Dans la problématique du colloque, il a été rappelé que le livre intitulé la guerre de Jugurtha de l’historien romain est considéré comme la principale source historique de cette guerre qu’avait mené le roi numide entre 111 et 105 AV J.-C.

Or, lit-on dans le même texte, on considère aussi que la plupart des informations contenues dans ce livre sont, d’une part, des tentatives dirigées contre des personnalités qui ont entravé les ambitions politiques de Salluste, et, d’autre part, visent à valoriser et à ancrer les orientations politiques de l’auteur.

Les travaux de ce colloque, dont la coordination scientifique a été confiée à Mohamed El Hadi Harèche, professeur d’histoire et des civilisations antiques à l’université Alger 1, ont été répartis en 6 axes.

Le premier axe, dédié à la lecture de l’ouvrage la guerre de Jugurtha, a été animé par une pléiade d’universitaires dont Virgilio Enamorado Martinez de l’université de

Malaga (Espagne) qui a abordé la question de l’historiographie des Berbères dans le contexte de Jugurtha.

Dans une communication intitulé un succinct commentaire du livre de Salluste la guerre de Jugurtha, Saïd Dahmani, docteur en histoire médiévale du Maghreb a présenté une analyse des développements présentés par l’historien romain sur les conditions de l’affrontement, sur les protagonistes en montant combien son témoignage a occulté la partie numide.

Les universitaires algériens, Azeddine Medjani, Salima Boudekhana et Ahmed Habbes ont abordé, quant à eux, divers aspects en lien avec le contenu du livre la guerre de Jugurtha.

Dans le deuxième axe, intitulé Jugurtha: un repère dans la résistance et la quête identitaire, l’universitaire Nabil Boudraa est intervenu sur la représentation de Jugurtha dans l’imaginaire mondial, suivi, dans le même sillage, par Ali Guerbabi, universitaire et auteur, qui a exposé les représentations de Jugurtha.

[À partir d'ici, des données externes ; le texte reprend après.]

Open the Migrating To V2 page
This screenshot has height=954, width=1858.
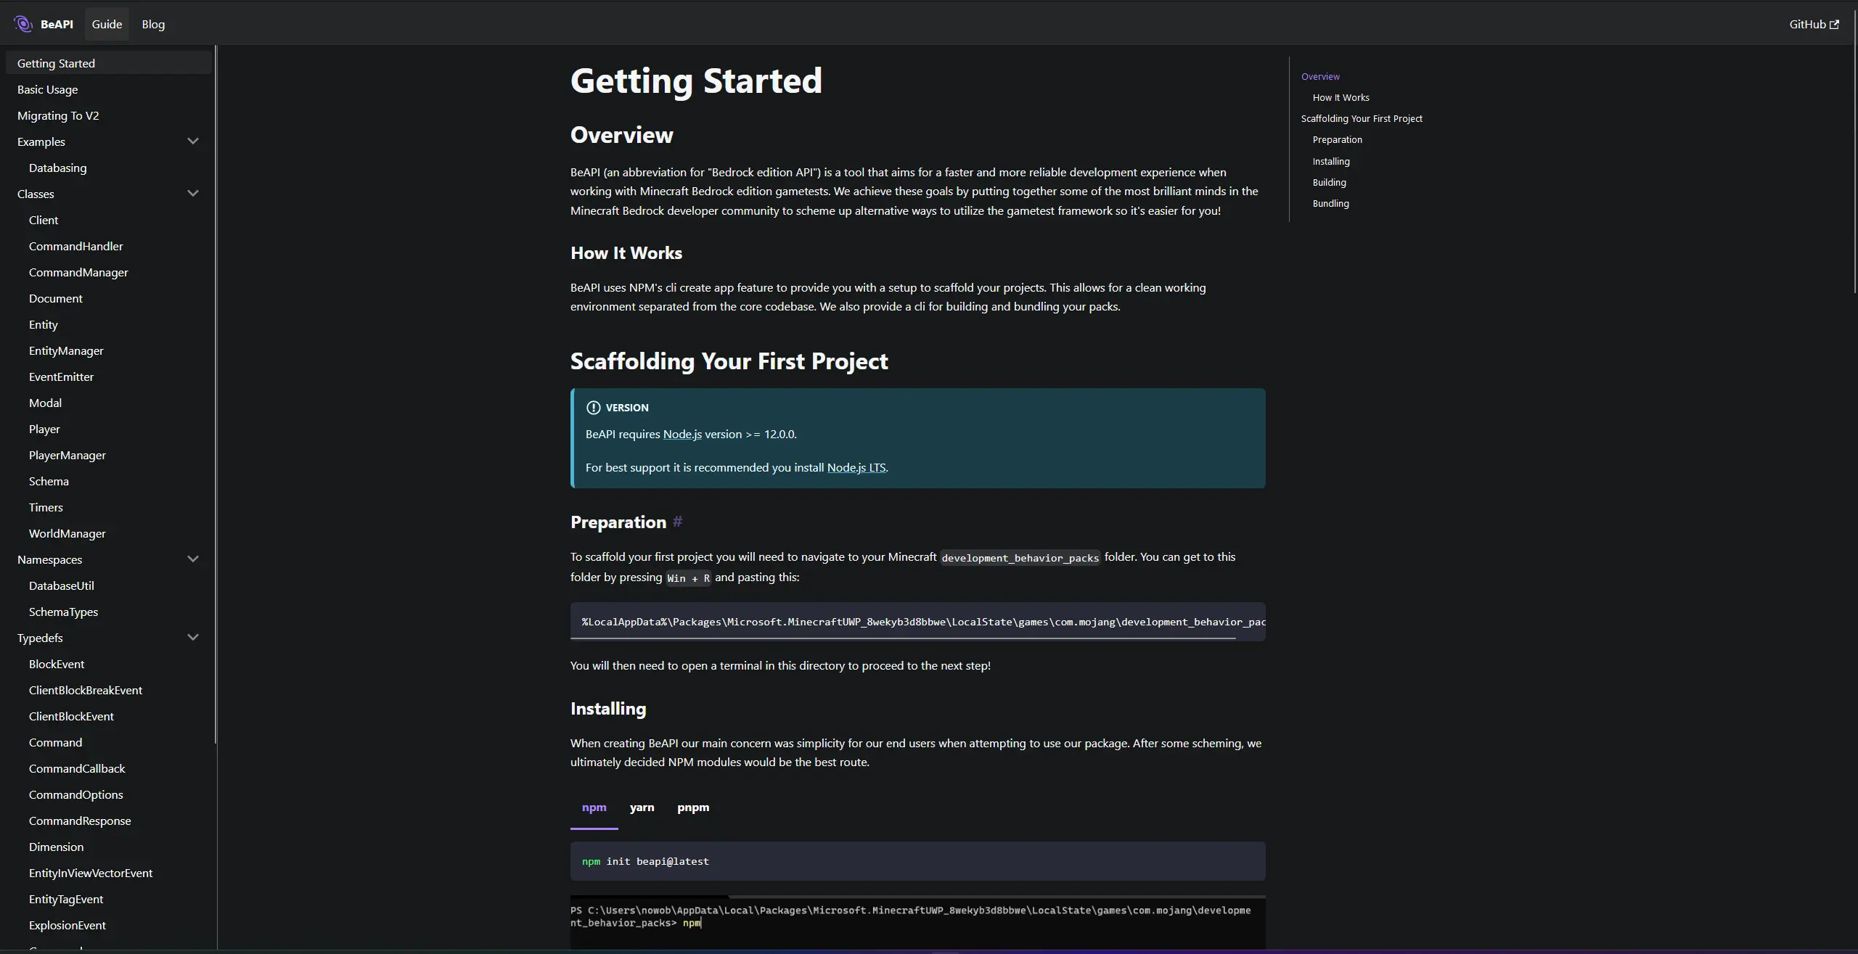coord(58,116)
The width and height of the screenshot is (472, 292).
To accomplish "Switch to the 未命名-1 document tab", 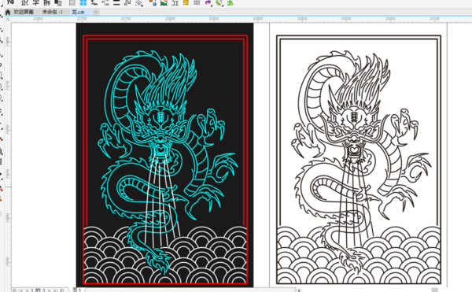I will (53, 12).
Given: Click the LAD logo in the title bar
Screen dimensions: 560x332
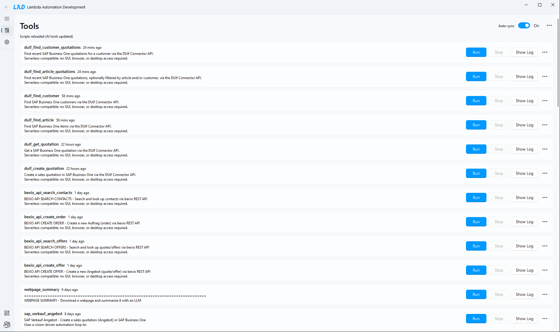Looking at the screenshot, I should click(19, 7).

Le même atelier a été enrichi par deux autres communications, l’une présentée par Mouloud Makhlouf, enseignant à l’université de Constantine, sous le titre la grandeur de Jugurtha, et l’autre donnée par Abderahmane Khelifa, docteur des universités et ancien cadre au ministère de la Culture, intitulée Mohamed Cherfi Sahli, précurseur de l’histoire algérienne : le message de Jugurtha.

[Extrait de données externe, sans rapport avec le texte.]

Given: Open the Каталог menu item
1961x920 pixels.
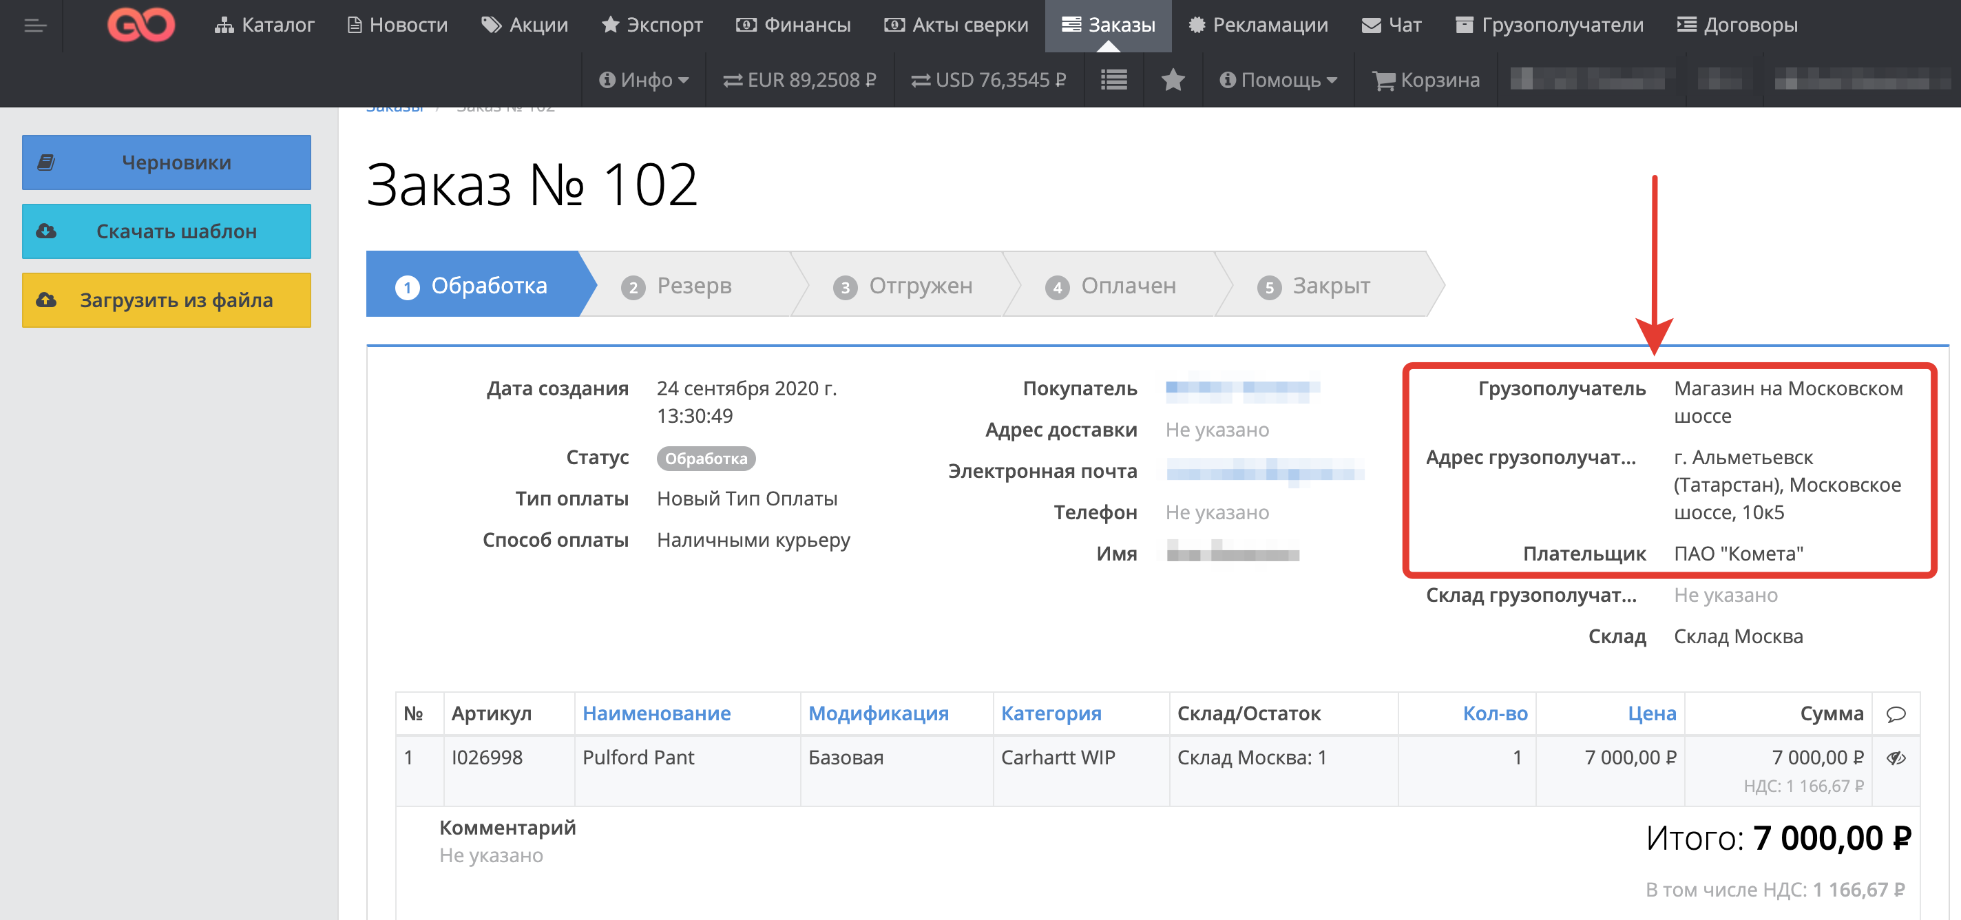Looking at the screenshot, I should 264,25.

Consacré à l’image de Jugurtha dans la littérature universelle, le troisième axe du colloque a été animé par Nabile Fares, Arezki Metref, Malha Benbrahim-Benhamadouche, Aomer Oulamara ( texte écrit et présenté en tamazight), Djilali Sari et Baya Maouche.

Les cités numides et la guerre, thème du quatrième axe du colloque, a été décortiqué par Mohamed Hassine Fantar, Mustapha Khanoussi et Mohammed Tlili de l’université de Tunis, Ramondo Zucca et Attilio Mastino de l’université Sassari (Italie), Mohand Akli Ikherbane de l’université de Guelma et Jean Pierre Laporte, chercheur associé au CNRS (Paris).

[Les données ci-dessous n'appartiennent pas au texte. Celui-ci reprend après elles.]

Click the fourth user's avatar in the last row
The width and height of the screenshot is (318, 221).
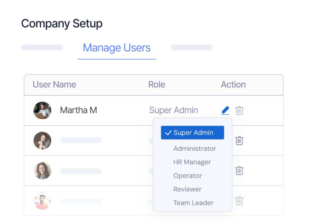coord(42,201)

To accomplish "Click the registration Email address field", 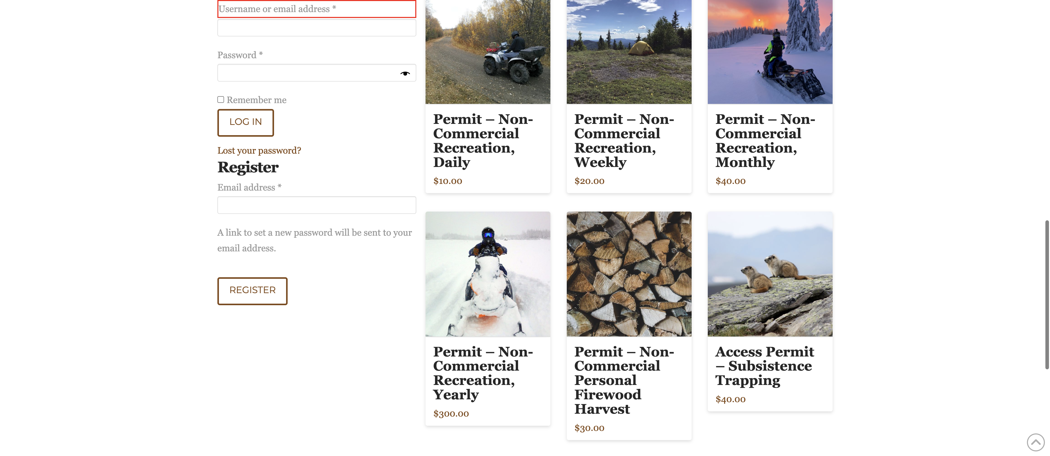I will pos(316,205).
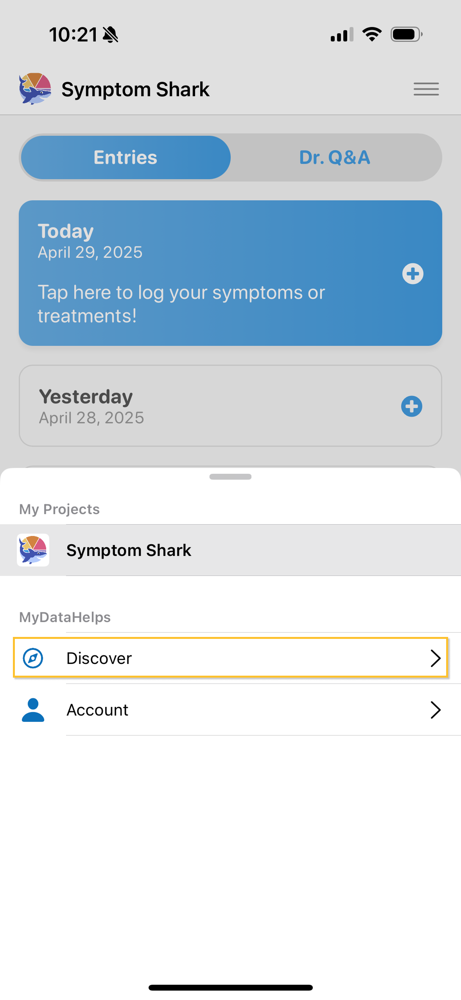Open the hamburger menu icon
461x1000 pixels.
pyautogui.click(x=426, y=89)
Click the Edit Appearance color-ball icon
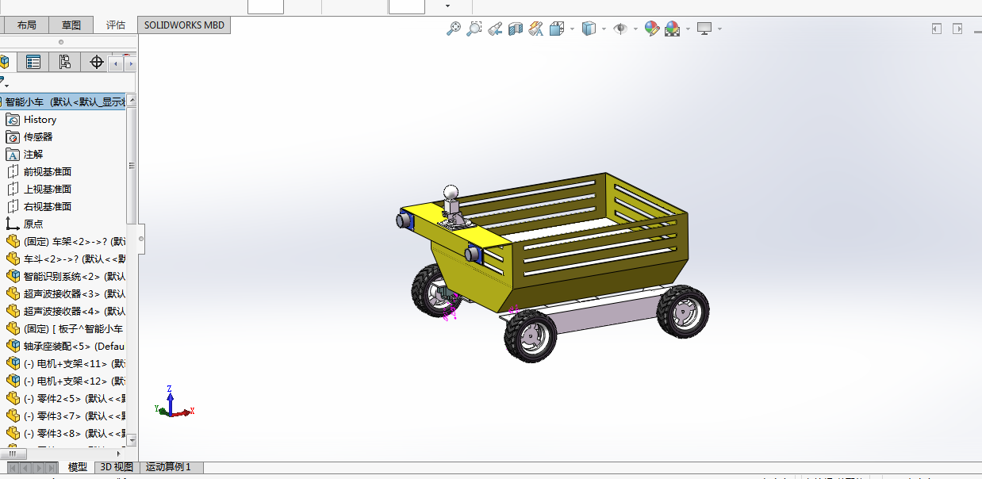The image size is (982, 479). point(652,29)
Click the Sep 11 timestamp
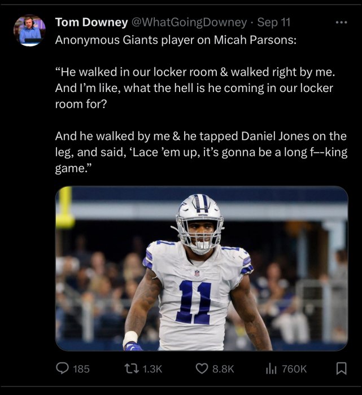The image size is (362, 395). (274, 23)
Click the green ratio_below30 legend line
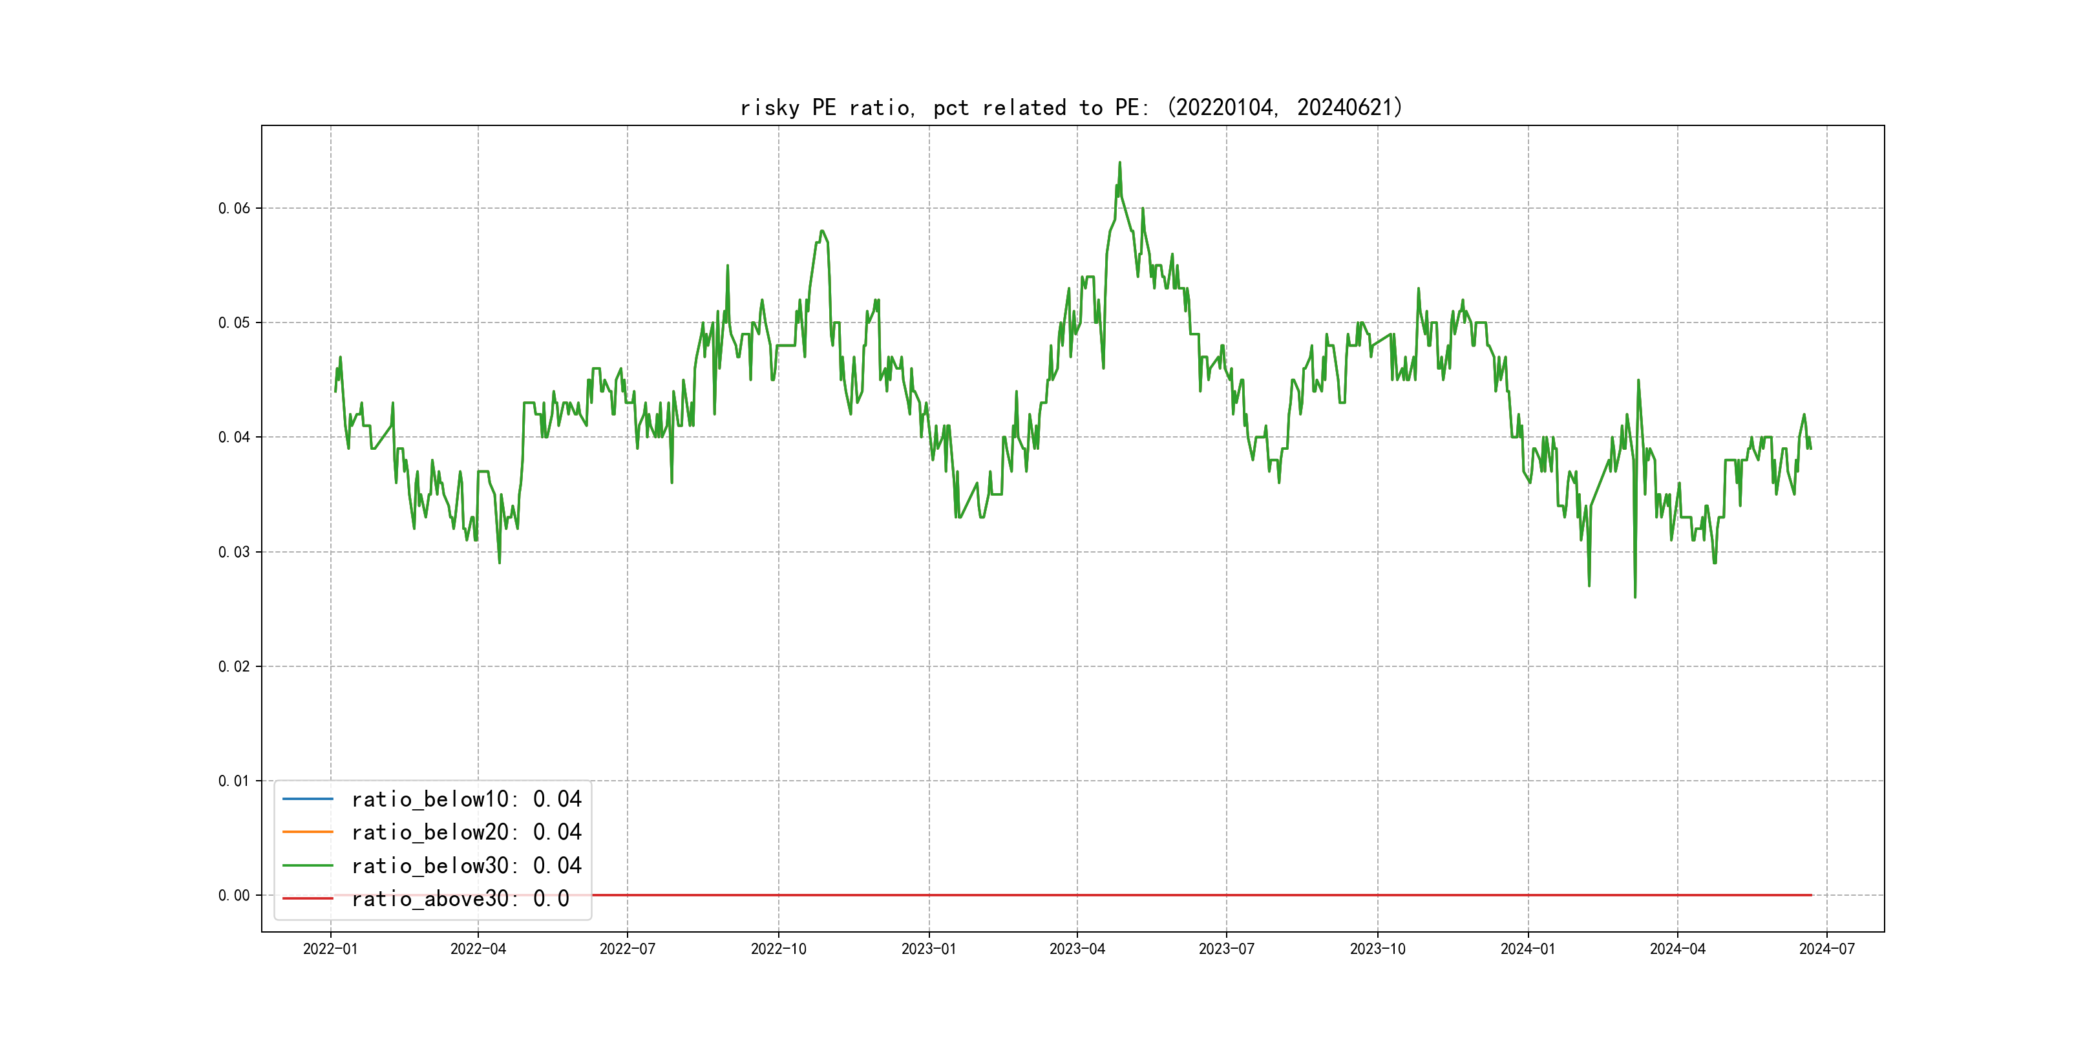 click(x=307, y=866)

La 5ème séance, intitulée les guerres de Jugurtha  a été organisée sous forme d’une table ronde animée par des universitaires algériens alors que la 6ème séance a traité de   la guerre et l’économie.

Les actes du colloque, qui reprend toutes les communications présentées (en Français, en Arabe et en Tamazight)  par les universitaires et chercheurs aussi bien algériens que ceux venus d’autres pays, fait état des recommandations formulées à l’issue de cette rencontre dont certaines sont déjà inscrites dans les projections du HCA.

L’ouvrage est dédié à la mémoire de Nabile Fares, professeur de littérature comparée, décédé le 30 aout 2016 à Paris, une semaine après avoir pris part aux travaux de ce colloque au cours duquel il a présenté une communication titrée pour une lecture de l’éternel Jugurtha de Jean Mouhoub Amrouche.